### What the task requires:
What is needed is a verbatim copy of each record below.

(Material to process)

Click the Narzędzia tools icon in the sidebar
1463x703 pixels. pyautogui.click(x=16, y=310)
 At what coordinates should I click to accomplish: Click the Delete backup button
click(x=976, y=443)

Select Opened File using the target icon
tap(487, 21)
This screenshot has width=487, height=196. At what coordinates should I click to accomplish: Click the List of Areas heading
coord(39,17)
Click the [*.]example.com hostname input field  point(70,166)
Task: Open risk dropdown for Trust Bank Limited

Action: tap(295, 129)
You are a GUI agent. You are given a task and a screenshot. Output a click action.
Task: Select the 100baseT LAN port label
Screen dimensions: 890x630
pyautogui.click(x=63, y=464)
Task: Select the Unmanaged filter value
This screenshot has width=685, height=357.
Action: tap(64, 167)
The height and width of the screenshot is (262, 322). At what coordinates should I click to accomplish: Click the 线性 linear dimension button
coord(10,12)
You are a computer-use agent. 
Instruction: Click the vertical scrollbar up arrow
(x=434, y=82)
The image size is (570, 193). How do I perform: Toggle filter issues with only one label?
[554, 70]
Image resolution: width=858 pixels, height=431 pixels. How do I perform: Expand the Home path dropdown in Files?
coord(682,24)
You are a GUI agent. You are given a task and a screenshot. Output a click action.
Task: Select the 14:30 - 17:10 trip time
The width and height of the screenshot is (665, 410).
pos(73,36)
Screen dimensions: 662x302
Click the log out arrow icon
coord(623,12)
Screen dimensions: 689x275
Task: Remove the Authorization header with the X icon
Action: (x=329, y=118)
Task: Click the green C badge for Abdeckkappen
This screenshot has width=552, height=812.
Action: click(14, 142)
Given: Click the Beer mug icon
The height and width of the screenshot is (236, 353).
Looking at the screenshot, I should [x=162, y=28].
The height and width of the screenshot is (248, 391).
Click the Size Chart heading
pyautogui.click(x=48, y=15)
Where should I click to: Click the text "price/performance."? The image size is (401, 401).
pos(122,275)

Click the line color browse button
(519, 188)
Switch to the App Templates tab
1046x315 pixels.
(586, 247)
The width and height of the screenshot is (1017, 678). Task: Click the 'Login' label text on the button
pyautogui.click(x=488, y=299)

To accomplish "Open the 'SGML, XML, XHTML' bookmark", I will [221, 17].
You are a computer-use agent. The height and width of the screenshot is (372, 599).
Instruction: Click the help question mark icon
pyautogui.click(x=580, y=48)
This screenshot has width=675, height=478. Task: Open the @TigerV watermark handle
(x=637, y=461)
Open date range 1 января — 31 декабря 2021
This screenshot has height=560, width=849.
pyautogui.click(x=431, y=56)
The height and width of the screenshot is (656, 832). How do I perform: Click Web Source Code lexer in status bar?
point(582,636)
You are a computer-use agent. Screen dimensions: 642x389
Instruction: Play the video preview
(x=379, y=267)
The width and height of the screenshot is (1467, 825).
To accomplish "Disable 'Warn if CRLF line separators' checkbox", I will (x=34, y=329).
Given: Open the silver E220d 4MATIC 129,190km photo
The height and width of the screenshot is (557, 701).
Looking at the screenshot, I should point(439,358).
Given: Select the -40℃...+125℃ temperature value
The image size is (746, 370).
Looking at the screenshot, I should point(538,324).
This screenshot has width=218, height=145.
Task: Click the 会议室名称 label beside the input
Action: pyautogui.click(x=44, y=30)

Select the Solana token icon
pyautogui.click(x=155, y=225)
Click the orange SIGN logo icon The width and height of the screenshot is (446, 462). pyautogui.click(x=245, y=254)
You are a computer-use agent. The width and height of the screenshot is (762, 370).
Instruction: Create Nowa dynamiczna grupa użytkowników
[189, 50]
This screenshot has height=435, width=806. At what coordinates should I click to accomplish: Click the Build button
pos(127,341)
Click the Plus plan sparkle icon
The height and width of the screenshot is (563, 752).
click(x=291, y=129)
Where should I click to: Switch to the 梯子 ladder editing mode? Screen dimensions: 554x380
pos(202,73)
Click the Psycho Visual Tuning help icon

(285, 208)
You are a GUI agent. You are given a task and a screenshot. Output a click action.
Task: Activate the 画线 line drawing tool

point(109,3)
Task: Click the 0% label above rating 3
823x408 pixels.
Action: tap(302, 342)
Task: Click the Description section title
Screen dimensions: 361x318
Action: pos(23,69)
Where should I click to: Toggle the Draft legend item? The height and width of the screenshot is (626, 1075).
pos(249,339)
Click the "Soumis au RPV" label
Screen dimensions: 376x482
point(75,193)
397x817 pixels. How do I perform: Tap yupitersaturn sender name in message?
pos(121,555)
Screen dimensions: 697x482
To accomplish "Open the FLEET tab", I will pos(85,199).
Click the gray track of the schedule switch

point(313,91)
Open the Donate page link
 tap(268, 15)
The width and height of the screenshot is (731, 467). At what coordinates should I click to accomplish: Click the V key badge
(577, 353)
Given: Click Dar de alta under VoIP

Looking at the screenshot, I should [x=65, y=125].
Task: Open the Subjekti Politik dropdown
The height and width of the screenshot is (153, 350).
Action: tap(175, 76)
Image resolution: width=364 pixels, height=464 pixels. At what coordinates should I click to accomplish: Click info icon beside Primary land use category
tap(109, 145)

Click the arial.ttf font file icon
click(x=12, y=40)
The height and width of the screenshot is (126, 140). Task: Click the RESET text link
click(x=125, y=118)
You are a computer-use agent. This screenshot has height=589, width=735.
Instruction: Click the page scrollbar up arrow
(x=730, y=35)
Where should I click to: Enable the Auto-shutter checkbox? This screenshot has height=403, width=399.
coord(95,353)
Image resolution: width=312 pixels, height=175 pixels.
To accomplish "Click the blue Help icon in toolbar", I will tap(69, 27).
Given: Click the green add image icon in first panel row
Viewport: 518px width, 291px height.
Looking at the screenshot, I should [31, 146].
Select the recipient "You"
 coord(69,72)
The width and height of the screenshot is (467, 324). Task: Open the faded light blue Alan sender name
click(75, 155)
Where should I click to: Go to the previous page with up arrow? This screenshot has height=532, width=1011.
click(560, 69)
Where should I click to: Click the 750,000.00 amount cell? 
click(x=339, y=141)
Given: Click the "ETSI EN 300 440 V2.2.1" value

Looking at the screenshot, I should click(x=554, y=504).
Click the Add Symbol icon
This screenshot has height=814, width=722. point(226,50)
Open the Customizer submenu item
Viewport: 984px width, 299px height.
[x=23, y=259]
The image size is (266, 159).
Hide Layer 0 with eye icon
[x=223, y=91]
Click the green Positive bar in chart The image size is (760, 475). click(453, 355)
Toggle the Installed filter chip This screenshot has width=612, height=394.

(End Material to process)

### The completed task:
Click the Narzędzia tools icon in the sidebar
1463x703 pixels. pyautogui.click(x=16, y=310)
 At what coordinates should I click to accomplish: Click the Delete backup button
click(x=976, y=443)

Select Opened File using the target icon
tap(487, 21)
This screenshot has width=487, height=196. At what coordinates should I click to accomplish: Click the List of Areas heading
coord(39,17)
Click the [*.]example.com hostname input field  point(70,166)
Task: Open risk dropdown for Trust Bank Limited

Action: tap(295, 129)
You are a GUI agent. You are given a task and a screenshot. Output a click action.
Task: Select the 100baseT LAN port label
Screen dimensions: 890x630
pyautogui.click(x=63, y=464)
Task: Select the Unmanaged filter value
This screenshot has width=685, height=357.
Action: tap(64, 167)
The height and width of the screenshot is (262, 322). At what coordinates should I click to accomplish: Click the 线性 linear dimension button
coord(10,12)
You are a computer-use agent. 
Instruction: Click the vertical scrollbar up arrow
(x=434, y=82)
The image size is (570, 193). How do I perform: Toggle filter issues with only one label?
[554, 70]
Image resolution: width=858 pixels, height=431 pixels. How do I perform: Expand the Home path dropdown in Files?
coord(682,24)
You are a GUI agent. You are given a task and a screenshot. Output a click action.
Task: Select the 14:30 - 17:10 trip time
The width and height of the screenshot is (665, 410).
pos(73,36)
Screen dimensions: 662x302
Click the log out arrow icon
coord(623,12)
Screen dimensions: 689x275
Task: Remove the Authorization header with the X icon
Action: (x=329, y=118)
Task: Click the green C badge for Abdeckkappen
This screenshot has width=552, height=812.
Action: click(14, 142)
Given: Click the Beer mug icon
The height and width of the screenshot is (236, 353).
Looking at the screenshot, I should [x=162, y=28].
The height and width of the screenshot is (248, 391).
Click the Size Chart heading
pyautogui.click(x=48, y=15)
Where should I click to: Click the text "price/performance."? The image size is (401, 401).
pos(122,275)

Click the line color browse button
(519, 188)
Switch to the App Templates tab
1046x315 pixels.
(586, 247)
The width and height of the screenshot is (1017, 678). Task: Click the 'Login' label text on the button
pyautogui.click(x=488, y=299)

To accomplish "Open the 'SGML, XML, XHTML' bookmark", I will [221, 17].
You are a computer-use agent. The height and width of the screenshot is (372, 599).
Instruction: Click the help question mark icon
pyautogui.click(x=580, y=48)
This screenshot has width=675, height=478. Task: Open the @TigerV watermark handle
(x=637, y=461)
Open date range 1 января — 31 декабря 2021
This screenshot has height=560, width=849.
pyautogui.click(x=431, y=56)
The height and width of the screenshot is (656, 832). How do I perform: Click Web Source Code lexer in status bar?
point(582,636)
You are a computer-use agent. Screen dimensions: 642x389
Instruction: Play the video preview
(x=379, y=267)
The width and height of the screenshot is (1467, 825).
To accomplish "Disable 'Warn if CRLF line separators' checkbox", I will (x=34, y=329).
Given: Open the silver E220d 4MATIC 129,190km photo
The height and width of the screenshot is (557, 701).
Looking at the screenshot, I should point(439,358).
Given: Select the -40℃...+125℃ temperature value
The image size is (746, 370).
Looking at the screenshot, I should point(538,324).
This screenshot has width=218, height=145.
Task: Click the 会议室名称 label beside the input
Action: pyautogui.click(x=44, y=30)

Select the Solana token icon
pyautogui.click(x=155, y=225)
Click the orange SIGN logo icon The width and height of the screenshot is (446, 462). pyautogui.click(x=245, y=254)
You are a computer-use agent. The width and height of the screenshot is (762, 370).
Instruction: Create Nowa dynamiczna grupa użytkowników
[189, 50]
This screenshot has height=435, width=806. At what coordinates should I click to accomplish: Click the Build button
pos(127,341)
Click the Plus plan sparkle icon
The height and width of the screenshot is (563, 752).
click(x=291, y=129)
Where should I click to: Switch to the 梯子 ladder editing mode? Screen dimensions: 554x380
pos(202,73)
Click the Psycho Visual Tuning help icon

(285, 208)
You are a GUI agent. You are given a task and a screenshot. Output a click action.
Task: Activate the 画线 line drawing tool

point(109,3)
Task: Click the 0% label above rating 3
823x408 pixels.
Action: tap(302, 342)
Task: Click the Description section title
Screen dimensions: 361x318
Action: pos(23,69)
Where should I click to: Toggle the Draft legend item? The height and width of the screenshot is (626, 1075).
pos(249,339)
Click the "Soumis au RPV" label
Screen dimensions: 376x482
point(75,193)
397x817 pixels. How do I perform: Tap yupitersaturn sender name in message?
pos(121,555)
Screen dimensions: 697x482
To accomplish "Open the FLEET tab", I will pos(85,199).
Click the gray track of the schedule switch

point(313,91)
Open the Donate page link
 tap(268, 15)
The width and height of the screenshot is (731, 467). At what coordinates should I click to accomplish: Click the V key badge
(577, 353)
Given: Click Dar de alta under VoIP

Looking at the screenshot, I should [x=65, y=125].
Task: Open the Subjekti Politik dropdown
The height and width of the screenshot is (153, 350).
Action: tap(175, 76)
Image resolution: width=364 pixels, height=464 pixels. At what coordinates should I click to accomplish: Click info icon beside Primary land use category
tap(109, 145)

Click the arial.ttf font file icon
click(x=12, y=40)
The height and width of the screenshot is (126, 140). Task: Click the RESET text link
click(x=125, y=118)
You are a computer-use agent. This screenshot has height=589, width=735.
Instruction: Click the page scrollbar up arrow
(x=730, y=35)
Where should I click to: Enable the Auto-shutter checkbox? This screenshot has height=403, width=399.
coord(95,353)
Image resolution: width=312 pixels, height=175 pixels.
To accomplish "Click the blue Help icon in toolbar", I will tap(69, 27).
Given: Click the green add image icon in first panel row
Viewport: 518px width, 291px height.
Looking at the screenshot, I should [31, 146].
Select the recipient "You"
 coord(69,72)
The width and height of the screenshot is (467, 324). Task: Open the faded light blue Alan sender name
click(75, 155)
Where should I click to: Go to the previous page with up arrow? This screenshot has height=532, width=1011.
click(560, 69)
Where should I click to: Click the 750,000.00 amount cell? 
click(x=339, y=141)
Given: Click the "ETSI EN 300 440 V2.2.1" value

Looking at the screenshot, I should click(x=554, y=504).
Click the Add Symbol icon
This screenshot has height=814, width=722. point(226,50)
Open the Customizer submenu item
Viewport: 984px width, 299px height.
[x=23, y=259]
The image size is (266, 159).
Hide Layer 0 with eye icon
[x=223, y=91]
Click the green Positive bar in chart The image size is (760, 475). click(453, 355)
Toggle the Installed filter chip This screenshot has width=612, height=394.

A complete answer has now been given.